RECORDS TO PROCESS:

'''

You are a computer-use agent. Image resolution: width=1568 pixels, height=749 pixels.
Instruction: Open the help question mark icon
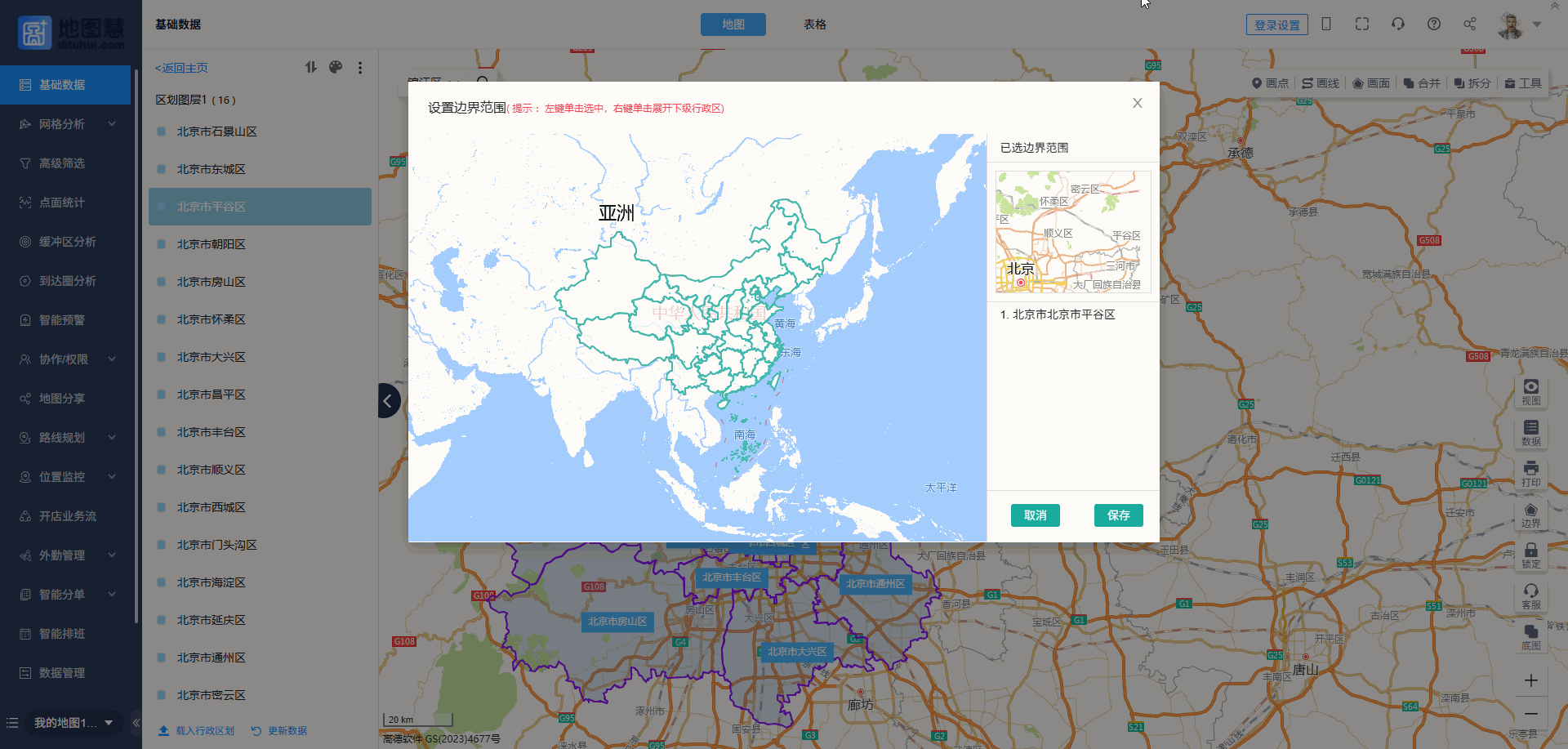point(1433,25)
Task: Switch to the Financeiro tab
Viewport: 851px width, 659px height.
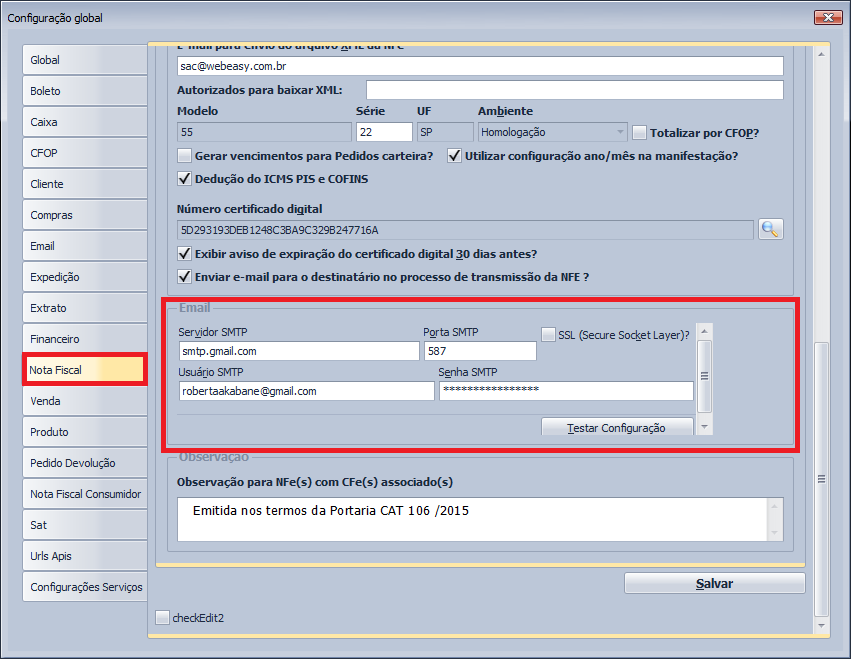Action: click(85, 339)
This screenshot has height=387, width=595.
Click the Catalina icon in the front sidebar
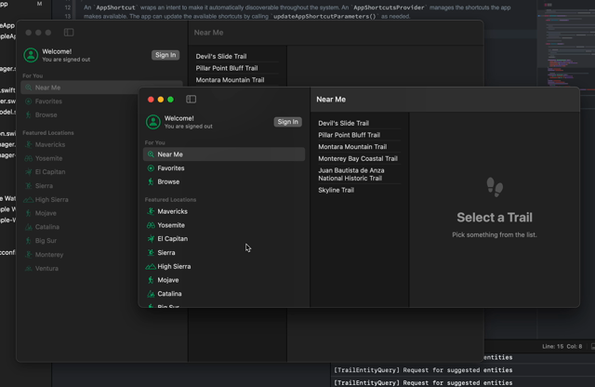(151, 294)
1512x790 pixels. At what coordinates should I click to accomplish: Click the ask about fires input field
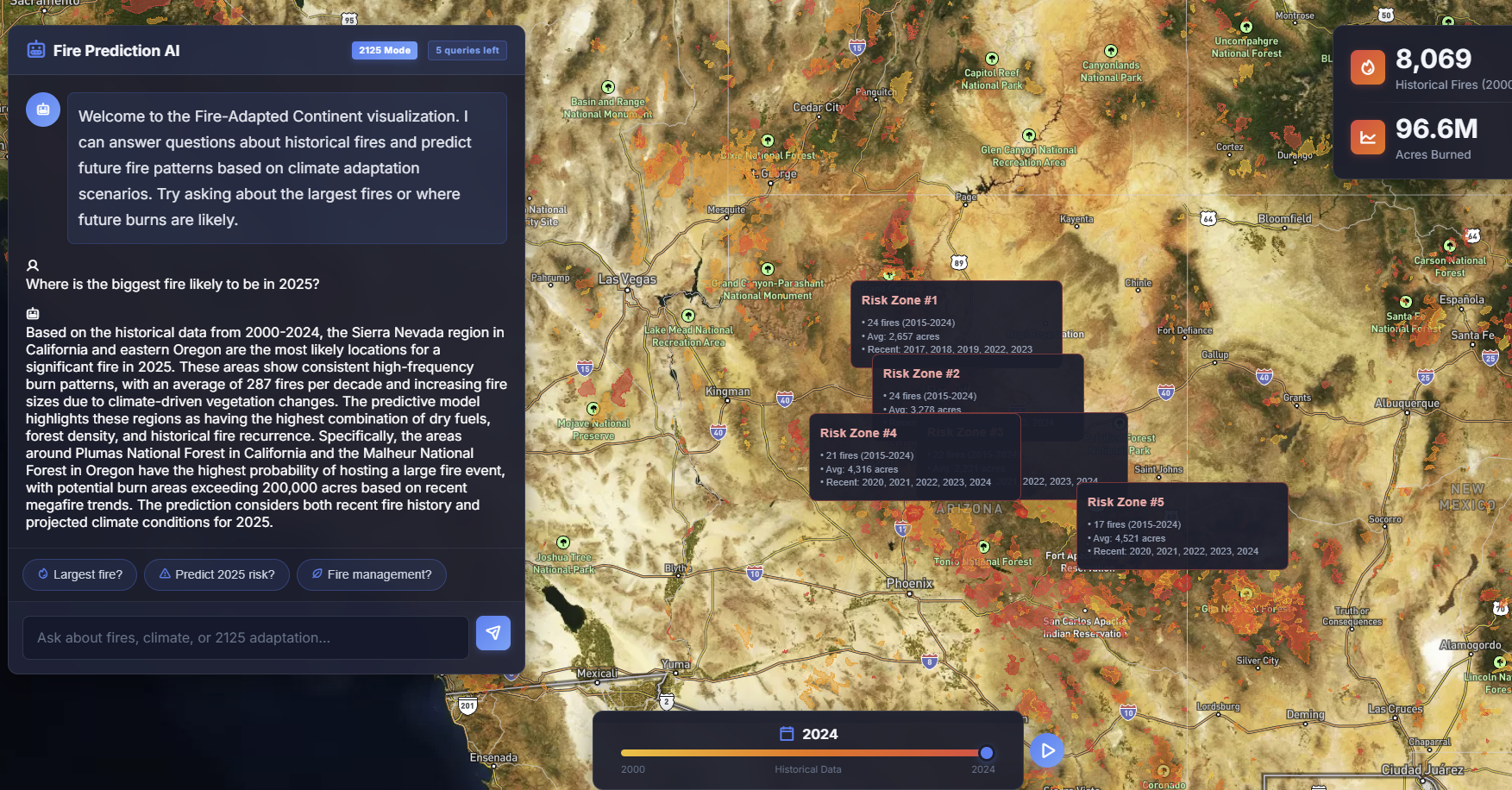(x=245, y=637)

'''
'''

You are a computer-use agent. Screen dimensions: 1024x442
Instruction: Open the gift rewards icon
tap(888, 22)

'''

STATED PROBLEM:
Render the stretch of material from the line containing "1512x790 pixels. At" through the line containing "(x=245, y=637)" as a Markdown table with the columns Row and Line, omitting blank lines and leaving the pictures out.

EXPECTED ANSWER:
| Row | Line |
|---|---|
| 1 | 1512x790 pixels. At what coordinates should I click to accomplish: Click the ask about fires input field |
| 2 | (x=245, y=637) |